## Given exercise
Please pick out and copy every line in the rows below that contains the string "dropdown", matching uppercase and lowercase exactly.
* BEGIN Available records *
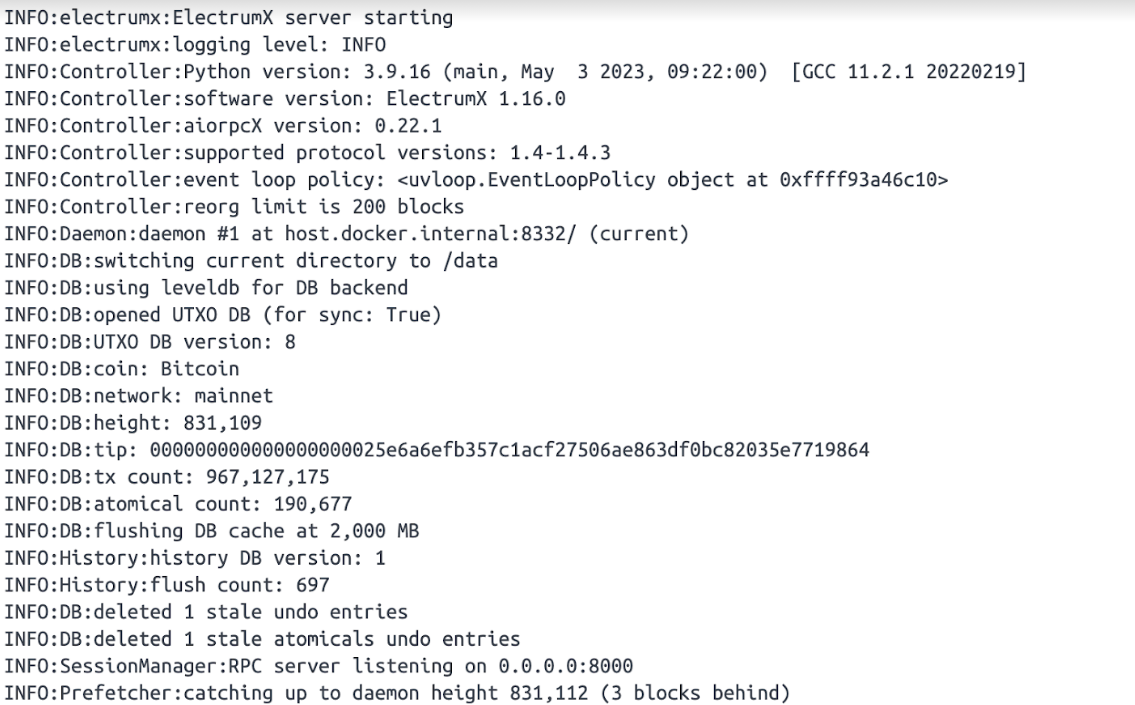The height and width of the screenshot is (705, 1135).
Task: Click the 'opened UTXO DB' log line
Action: [x=223, y=315]
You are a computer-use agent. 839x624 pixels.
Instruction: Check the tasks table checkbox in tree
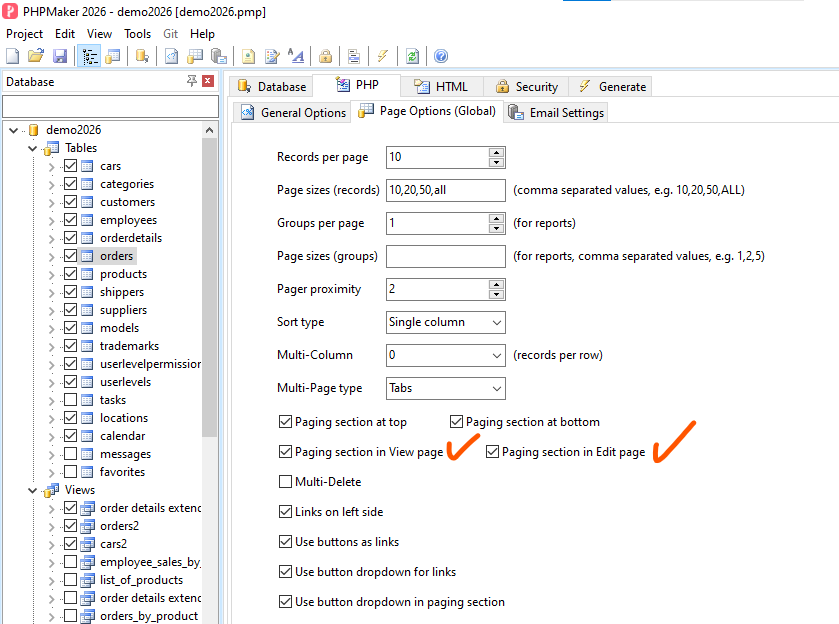[x=70, y=400]
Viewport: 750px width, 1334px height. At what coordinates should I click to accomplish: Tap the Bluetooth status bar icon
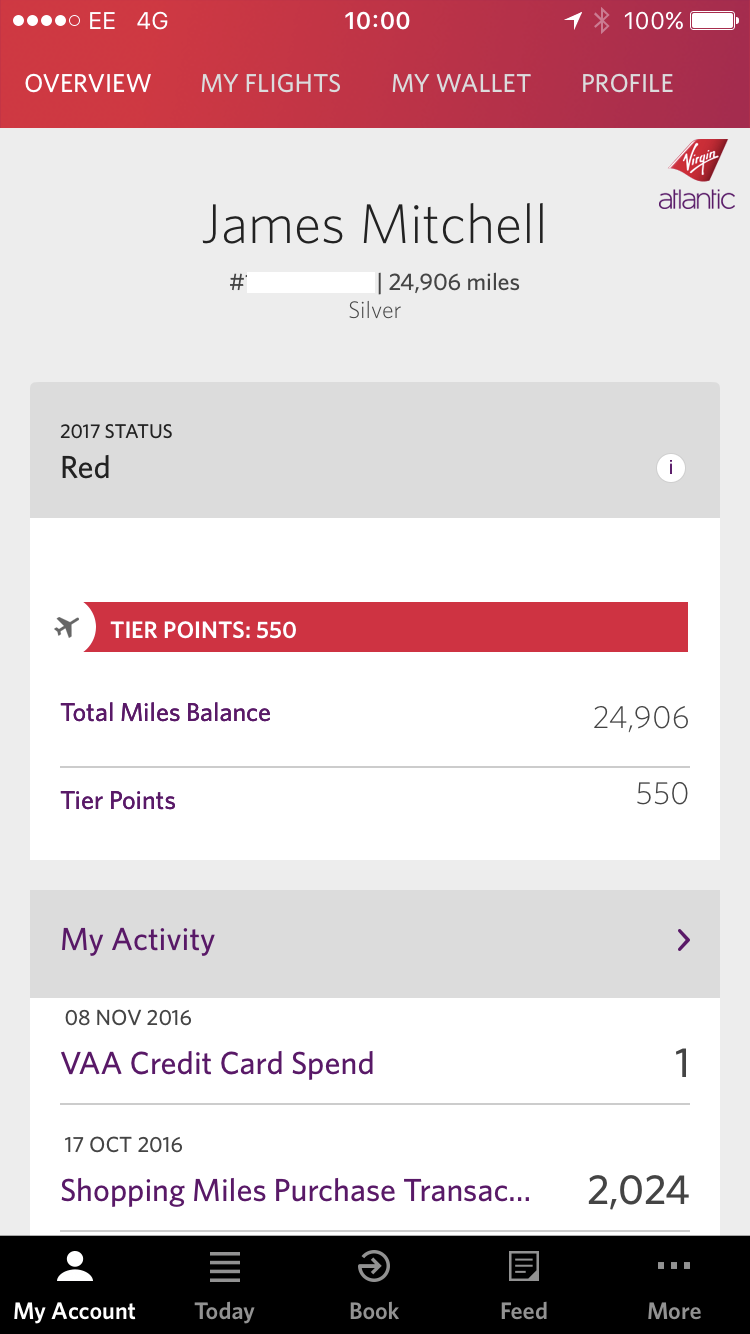602,21
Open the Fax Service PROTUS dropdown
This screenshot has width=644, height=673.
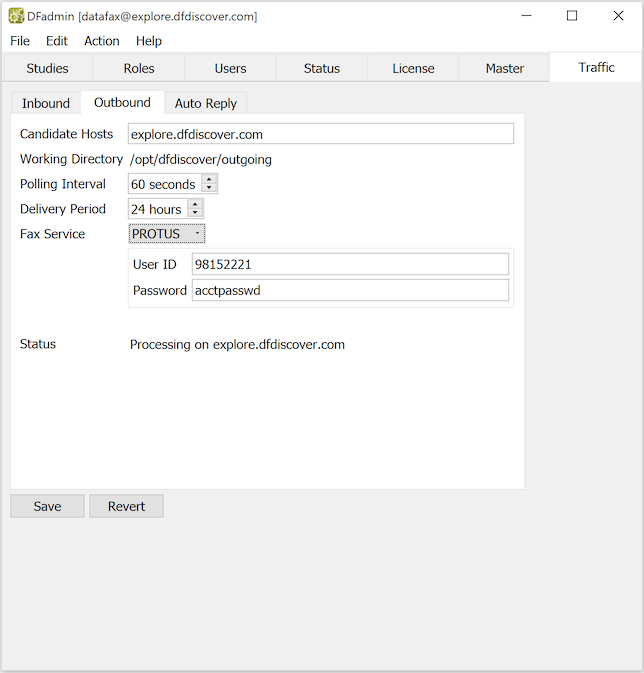tap(167, 234)
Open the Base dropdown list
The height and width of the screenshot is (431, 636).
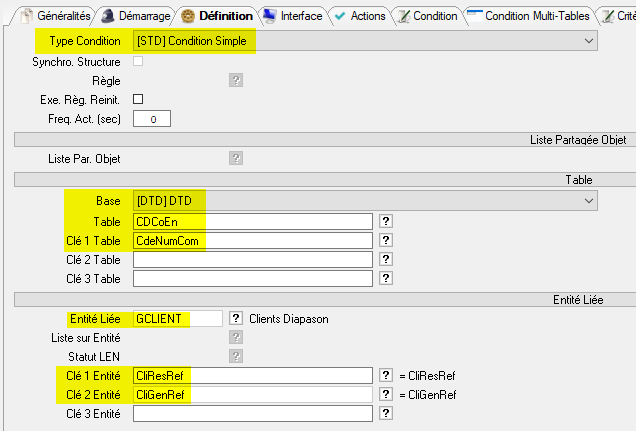(x=588, y=201)
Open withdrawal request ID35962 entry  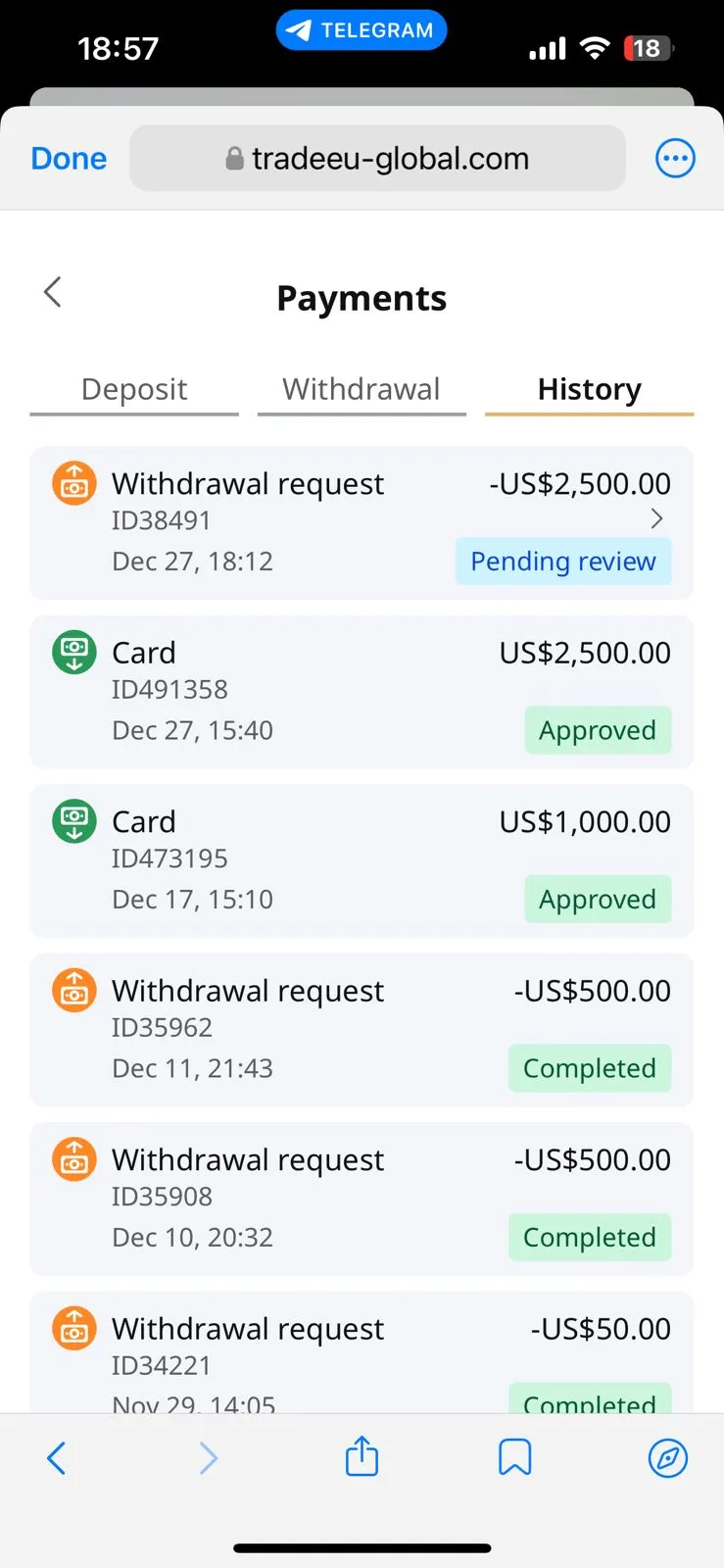coord(362,1030)
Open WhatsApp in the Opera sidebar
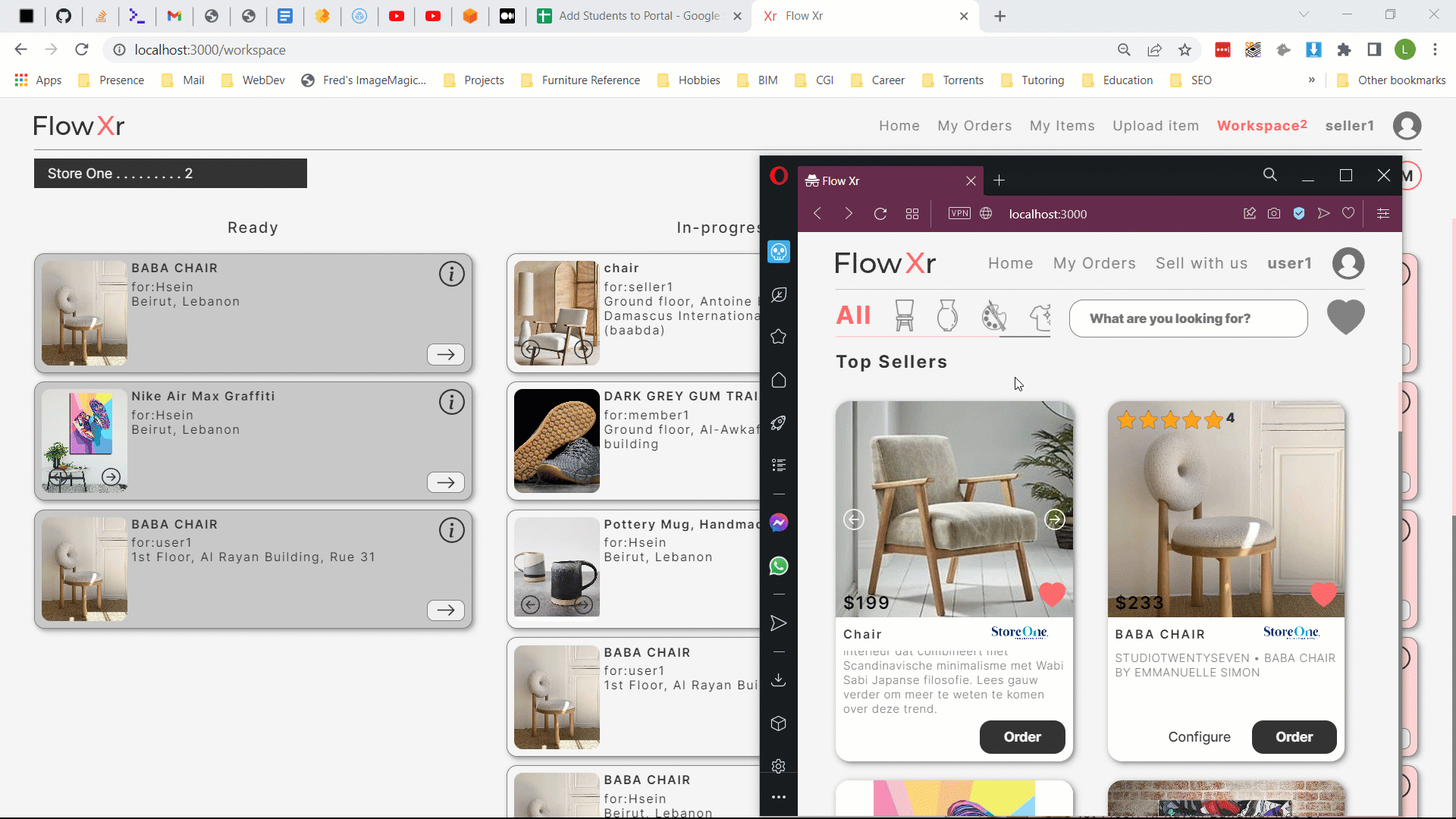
* END Available records *
## Answer to the problem
Open the Fax Service PROTUS dropdown
Open the Base dropdown list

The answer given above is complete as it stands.